GISTs are rare digestive tumors [1]. Fifteen cases were identified during the study period. Similar trends were seen in other African series. Only 19 cases of gastric GIST were identified in Cairo, Egypt over a 6 year period at the National Cancer Institute; and 10 cases of GIST (all localizations included) over a 8 year period at the main hospital of Dakar, Senegal [6, 7].
The median age at diagnosis was 52 years. Similar data are reported by other series from Africa [6, 7]. The median age in western series seems higher than our, ranging from 65,8 to 69 years [12, 13, 14]. This could be explained by the higher age of the western population as well as their better life expectancy.
We noted in our series a male preponderance. However, GISTs usually affect both genders without predilection [3]. Other studies from Africa with small sample size reported similar results [3, 7, 15].
Delay in care seeking after onset of symptoms ranged from 24 hours to 15 years. In case of non-emergency, patients seek health care late, probably because of their low income status. This leads to late diagnosis which involve a higher risk of recurrence.
All patients were symptomatic, and the most frequent symptoms were abdominal pain and abdominal mass. Others African studies have reported similar symptoms [6, 7]. Most of authors described GISTs as asymptomatic tumor until they reach a large size and main symptoms are the pain and gastrointestinal bleeding [2]. The delay in diagnosis in Africa probably made tumors become larger and palpable, and the patients symptomatic.
The stomach was the most common site for GISTs with 8 cases followed by the large bowel. Given the size of our sample, the interpretation of the frequency of locations could be biased. For instance, the second most frequent location in many studies is the small intestine [2, 3, 12, 14].
In our series, endoscopy contributed to diagnosis in few cases (n=5). The typical endoscopic appearance of GIST is usually a nonspecific smooth bulge covered by normal mucosa [16]. The endoscopic lesions (ulcerating and ulcerative-budding lesions) in our series were probably due to tumor size. But the intraluminal lesion isn’t always correlated with tumor size. Figure 4A is an example of large gastric GIST associated with a small intraluminal lesion.
In our study, all endoscopic biopsies were conclusive. In contrast, according to many authors, the endoscopic biopsy used to be negative because it does not often reach the submucosa where the tumor is located [3, 17]. Our biopsies were conclusive probably because of endoscopic appearance of the tumors which were large with a relatively large intraluminal portion.
Laparoscopy was performed on two patients for diagnostic purpose. This allowed for adequate neoadjuvant treatment to be put in place. However, in western studies, it is most often performed for therapeutic purpose [18, 19]. In our series, the size of the tumors did not allow laparoscopic resection.
Most of the tumors resected in the study were larger than 10 cm (n = 6) with a median size of 11 cm.
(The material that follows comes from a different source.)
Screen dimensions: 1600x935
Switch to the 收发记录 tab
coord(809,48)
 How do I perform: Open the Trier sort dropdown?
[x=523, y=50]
Similar data have been reported from other low-income countries of Africa and south America [6, 20, 21]. In contrast, studies in Iceland, Korea and Japan have found a median size about 4 cm [14, 22]. The large tumor size is the evidence of the impact of delayed diagnosis in low-income countries like Benin. Such locally advanced tumors led to complex resection in our setting (figure 4B).
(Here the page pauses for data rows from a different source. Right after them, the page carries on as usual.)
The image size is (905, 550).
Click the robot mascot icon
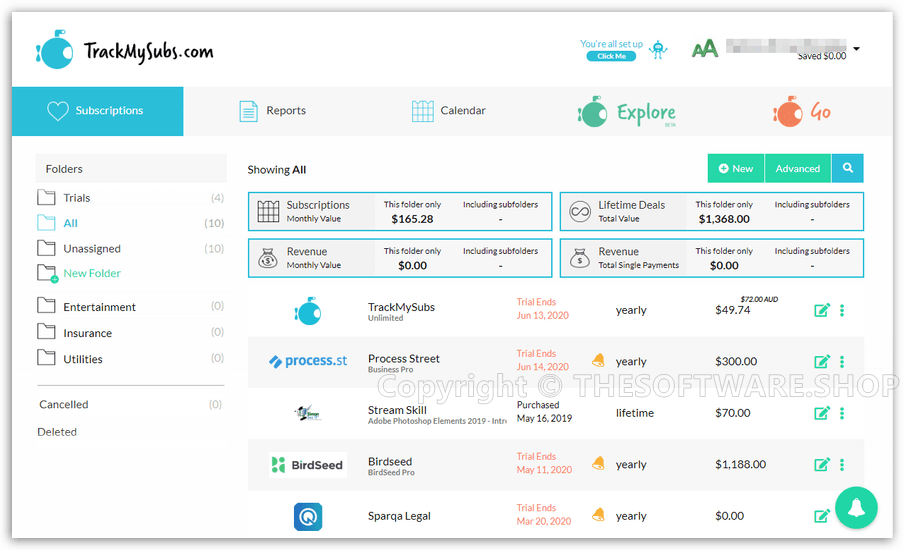658,50
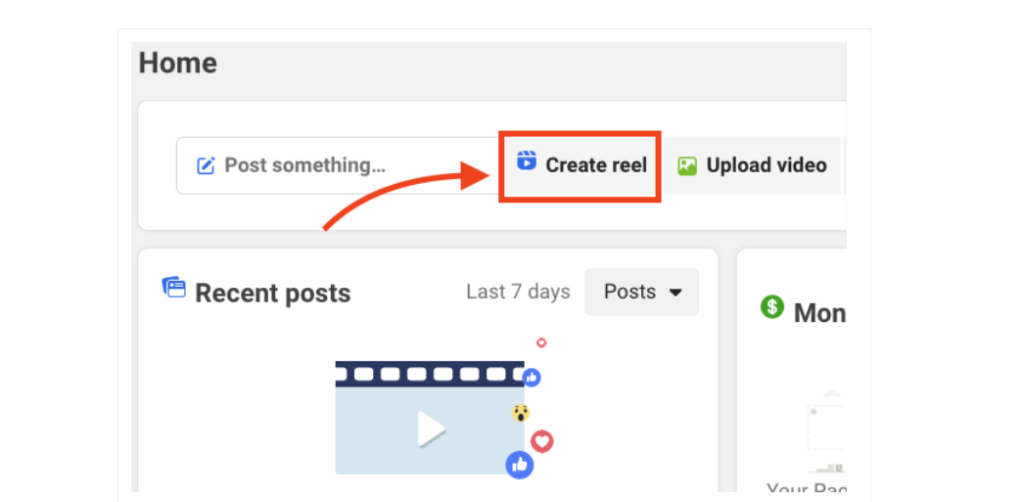Click the Recent posts section icon
Screen dimensions: 1024x502
click(x=174, y=288)
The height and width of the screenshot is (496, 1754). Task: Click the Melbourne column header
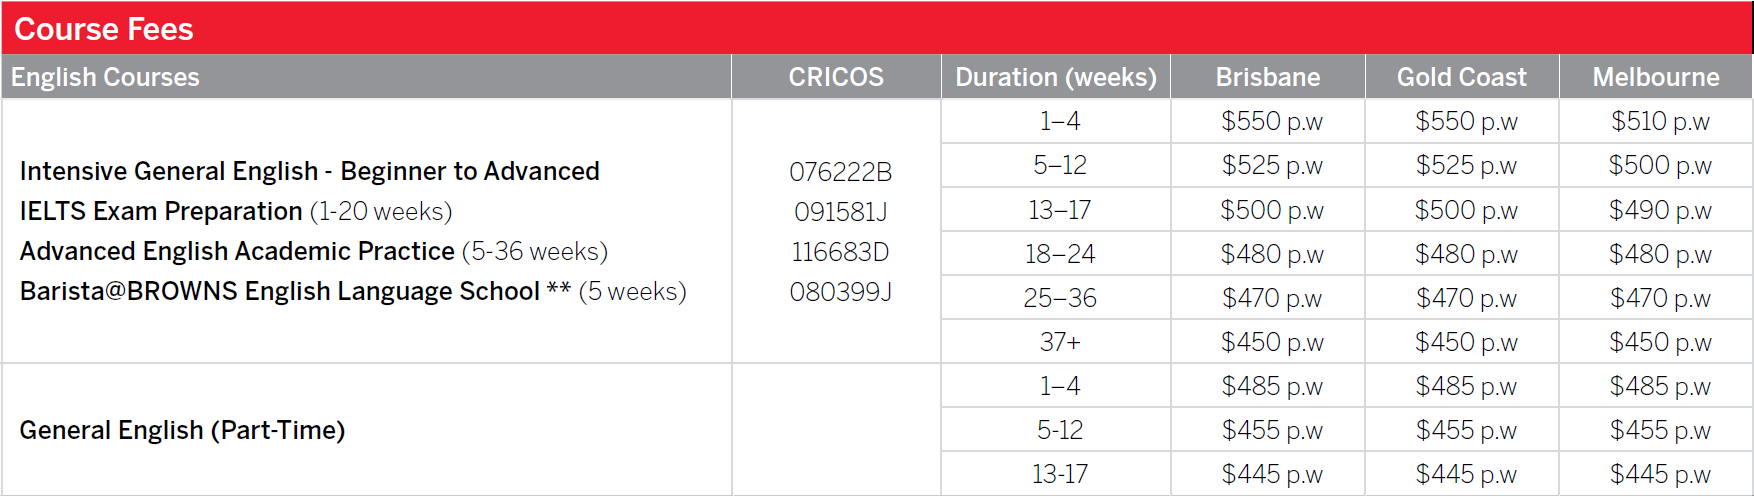click(x=1655, y=77)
We noted a strong predominance of the fusiform cells type and the expression of KIT. In fact, GISTs are often spindle-shaped type and almost always express the KIT [2, 3, 16]. Almost half of the tumors (n = 7) expressed DOG1. DOG1 is a sensitive and specific biomarker that can contribute to the diagnosis of GIST [23]. It is important to point out that the low income of patients contributes to diagnosis delay due to the high cost of immunohistochemistry in our country. Moreover, exams such as molecular biology are required to improve treatment. Unfortunately, these diagnostic methods are not available in most sub-Saharan African countries such as Benin.
Most of our patients were at high risk of recurrence according to Joensuu's modified NIH scoring system. Our data are similar to those of Egypt [6]. In Iceland, Korea and Japan, few patients presented a high risk of recurrence [14, 22]. This could be explained by the large size of the tumors in the African series due to delay in diagnosis. .
Access to imatinib was difficult in Africa especially in Benin [7, 10]. The high cost of targeted therapies for GIST creates a significant barrier to providing cancer patients in low- and middle-income countries [11]. Until 2010 imatinib was not available in Benin [10]. A high risk of recurrence was associated to poor outcomes. But for the past five years, the GIPAP program has enabled patients with GIST to obtain imatinib free of charge. This has greatly improved the outcome of GIST in our country. However, an effort must be made to make second-line treatment such as sunitinib and sorafenib available [3]. In fact, patients currently on treatment may need it if they develop resistance to imatinib.
This study highlights the difficulty of managing GIST in low-income countries such as Benin. Its particularity lies in the diagnostic methods including histology but also immunohistochemistry. Its weaknesses are essentially the small sample size and the retrospective data collection.